When it came to more traditional runway shows and larger presentations, Osman Yousefzada achieved 90 percent diversity (19 of 21). A few shows in New York, London and Paris reached the over 80 percent diversity mark. Kim Shui had 89 percent nonwhite models (33 of 37), Kenneth Ize had 83 percent (10 of 12), Fashion East had 81 percent (25 of 31) and Prabal Gurung had 81 percent (38 of 47).
Boss x Russell Athletic had the most diversity in Milan with 67 percent nonwhite models (20 of 30), followed by Roberto Cavalli with 66 percent (29 of 44) and Tod’s with 63 percent (26 of 41).

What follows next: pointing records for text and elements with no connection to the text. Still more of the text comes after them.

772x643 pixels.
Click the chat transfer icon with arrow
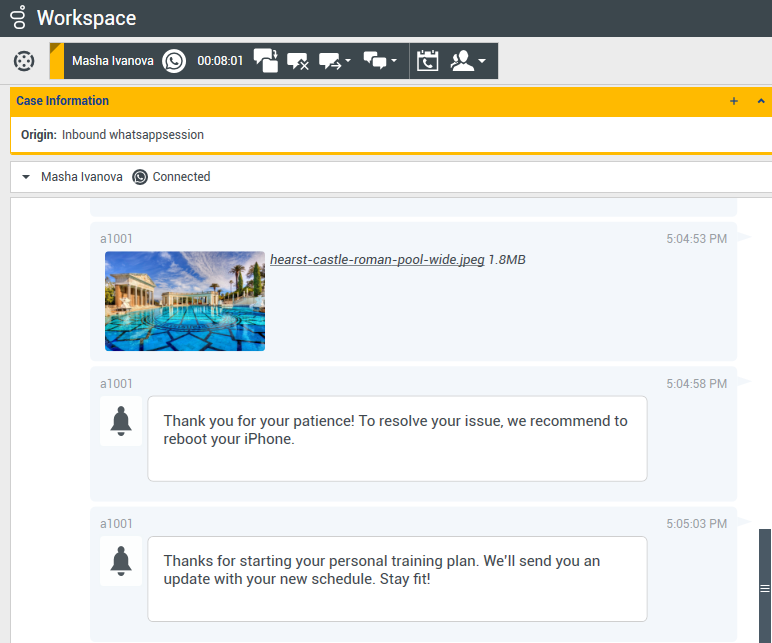(330, 61)
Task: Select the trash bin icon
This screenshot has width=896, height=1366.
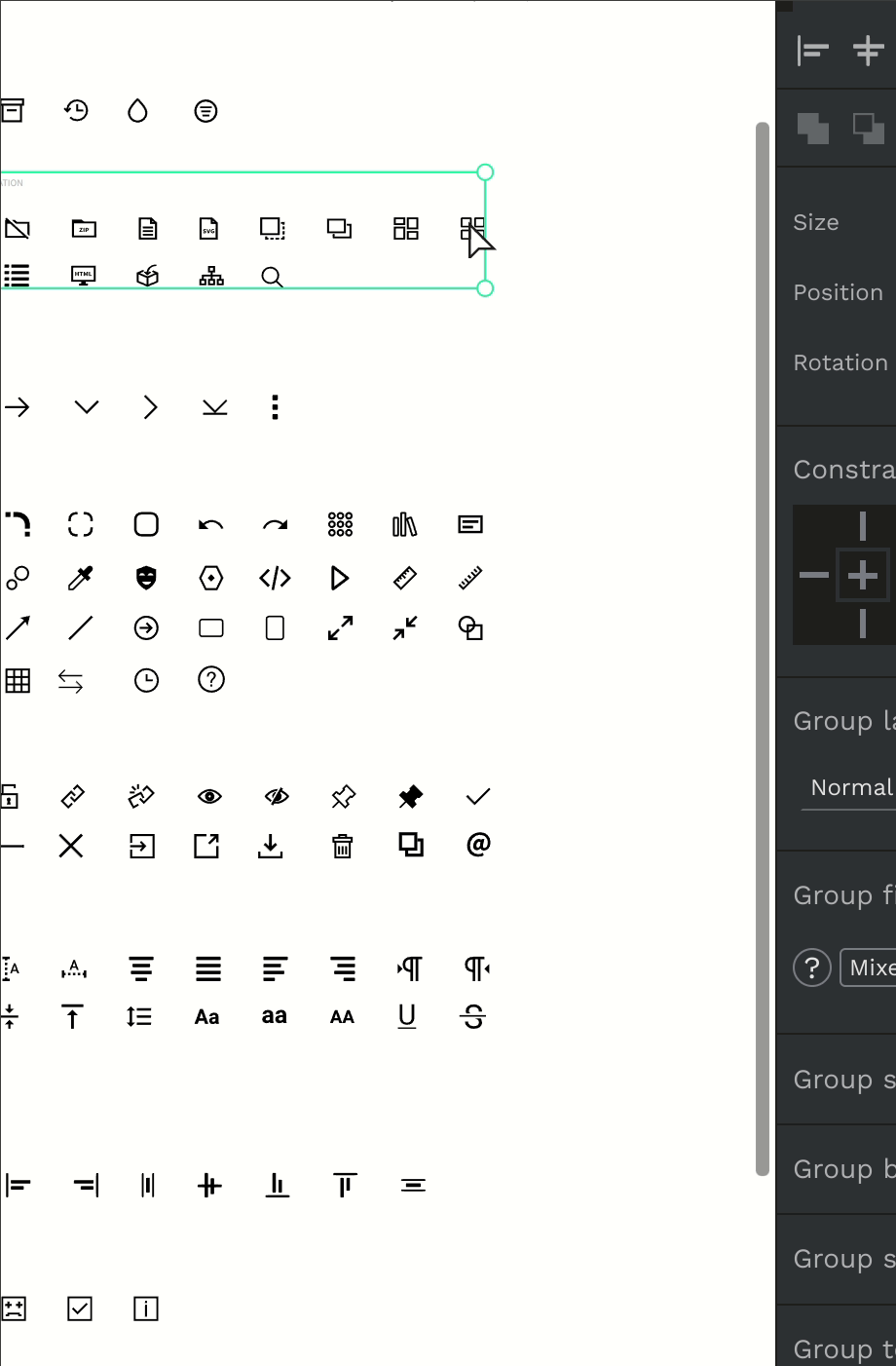Action: 342,846
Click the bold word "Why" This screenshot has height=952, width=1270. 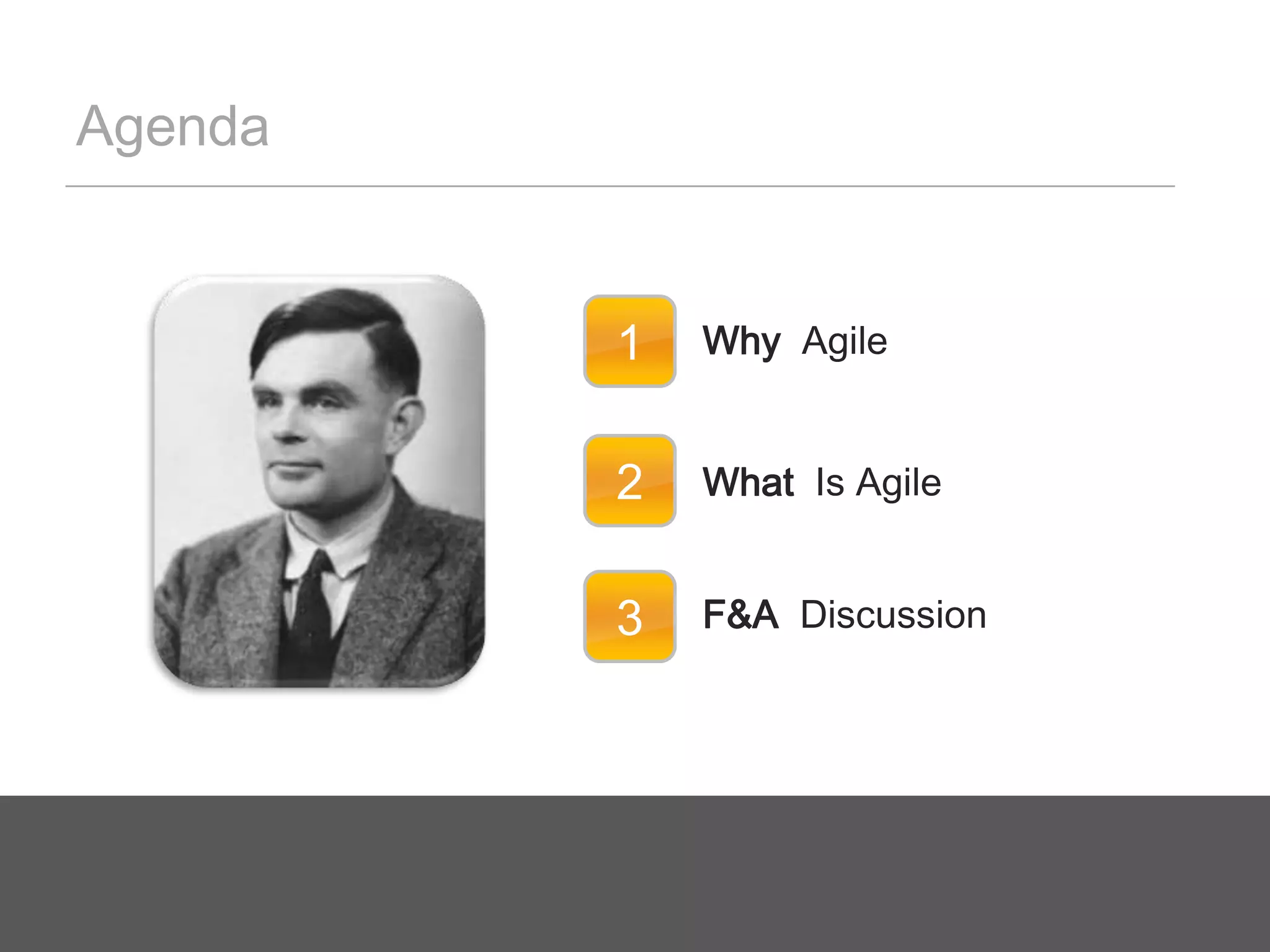[x=741, y=341]
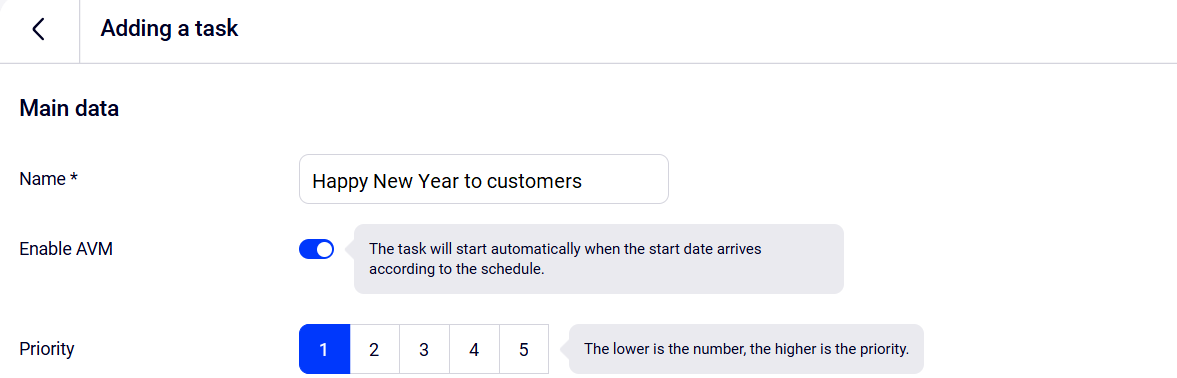Screen dimensions: 1177x378
Task: Select the lowest priority 5
Action: [524, 349]
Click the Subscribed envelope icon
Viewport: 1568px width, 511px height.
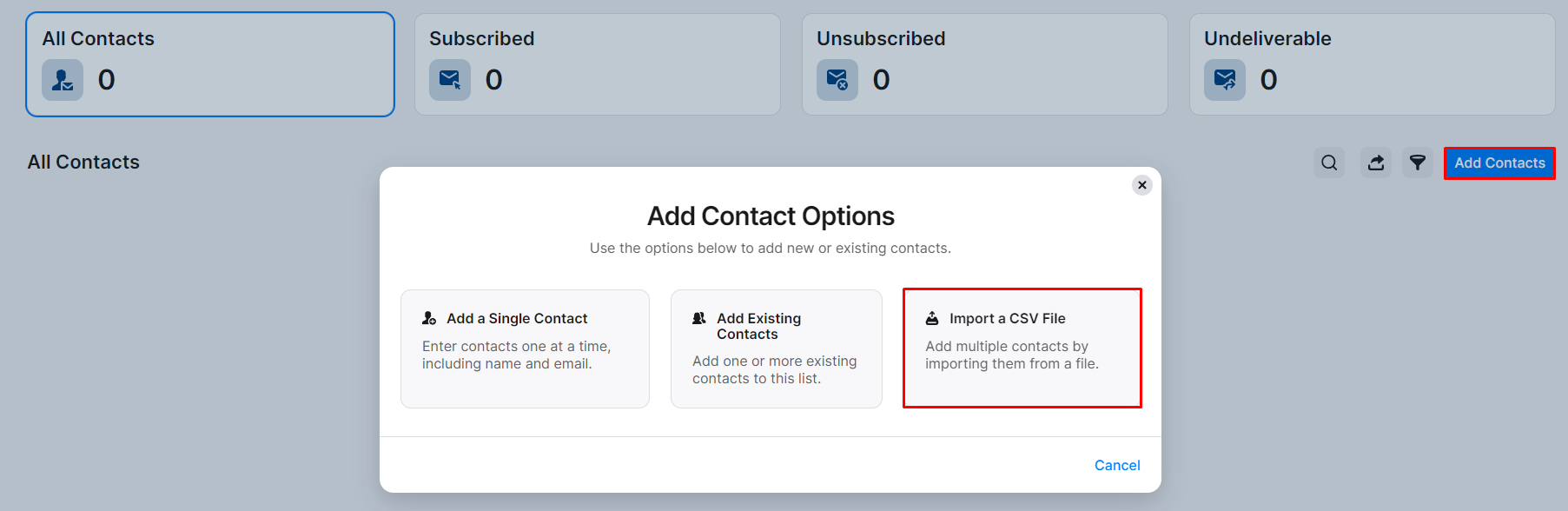450,80
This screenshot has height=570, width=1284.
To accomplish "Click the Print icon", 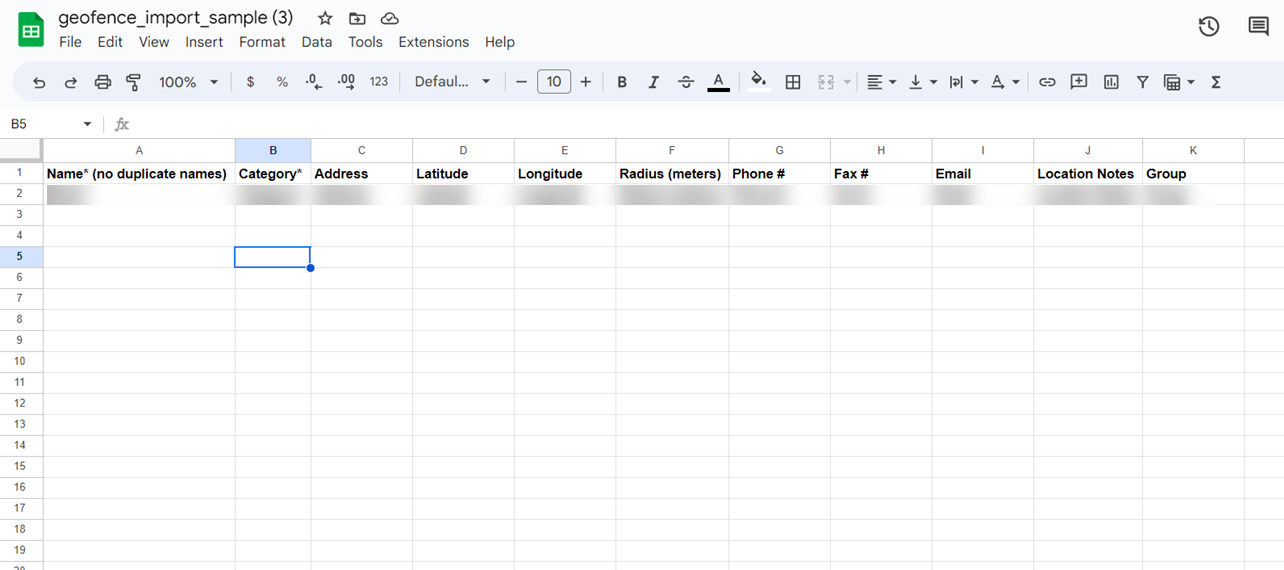I will click(102, 82).
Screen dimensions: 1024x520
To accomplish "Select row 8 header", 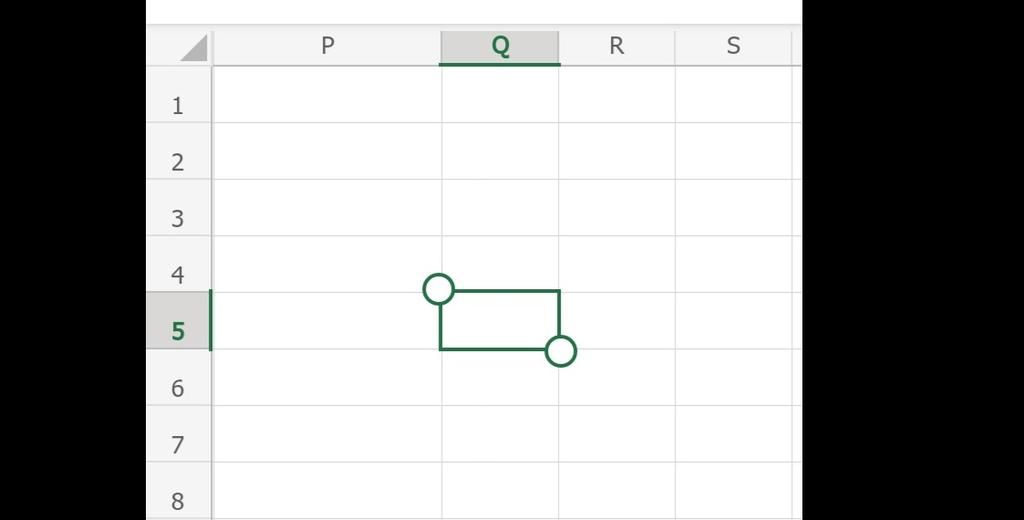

In terms of least diverse, Sachin & Babi, Sharon Wauchob, Undercover, Philipp Plein and Mila Schon had 0 percent diversity with zero out of two models of color. Maison Rabih Kayrouz, Vivienne Hu, Zero + Maria Cornejo, Les Copains, Bally, Krizia and Gabriele Colangelo also had 0 percent diversity with zero out of one models of color.
Etam had one of the largest groups walking the runway, but only had 27 percent nonwhite models (18 of 66). Bora Aksu had 32 percent (8 of 25), while Yohji Yamamoto had 29 percent (9 of 31), Dennis Basso had 27 percent (6 of 22), Rokh had 26 percent (10 of 39) and Maison Margiela with 25 percent (1 of 4). Coming in at less than 20 percent diversity were Libertine with 17 percent (1 of 6), Laura Biagiotti with 12 percent (3 of 26), Vivetta with 10 percent (1 of 10) and Zadig & Voltaire with 6 percent (1 of 16).
In closing, it’s important to keep the pandemic in mind when assessing our findings. Still, smaller shows and presentations shouldn’t be justification for brands to hire less diverse casts. With all that said, it was heartening to see a sustained upward increase in racial diversity this season over last season. And although size, age and gender diversity haven’t been able to meet or surpass previously held highs, they’ve at least begun to rebound.
Additional reporting by Mark E.
Only women and non-binary models are included in this data. Models of color are categorized as those who are nonwhite or of mixed backgrounds.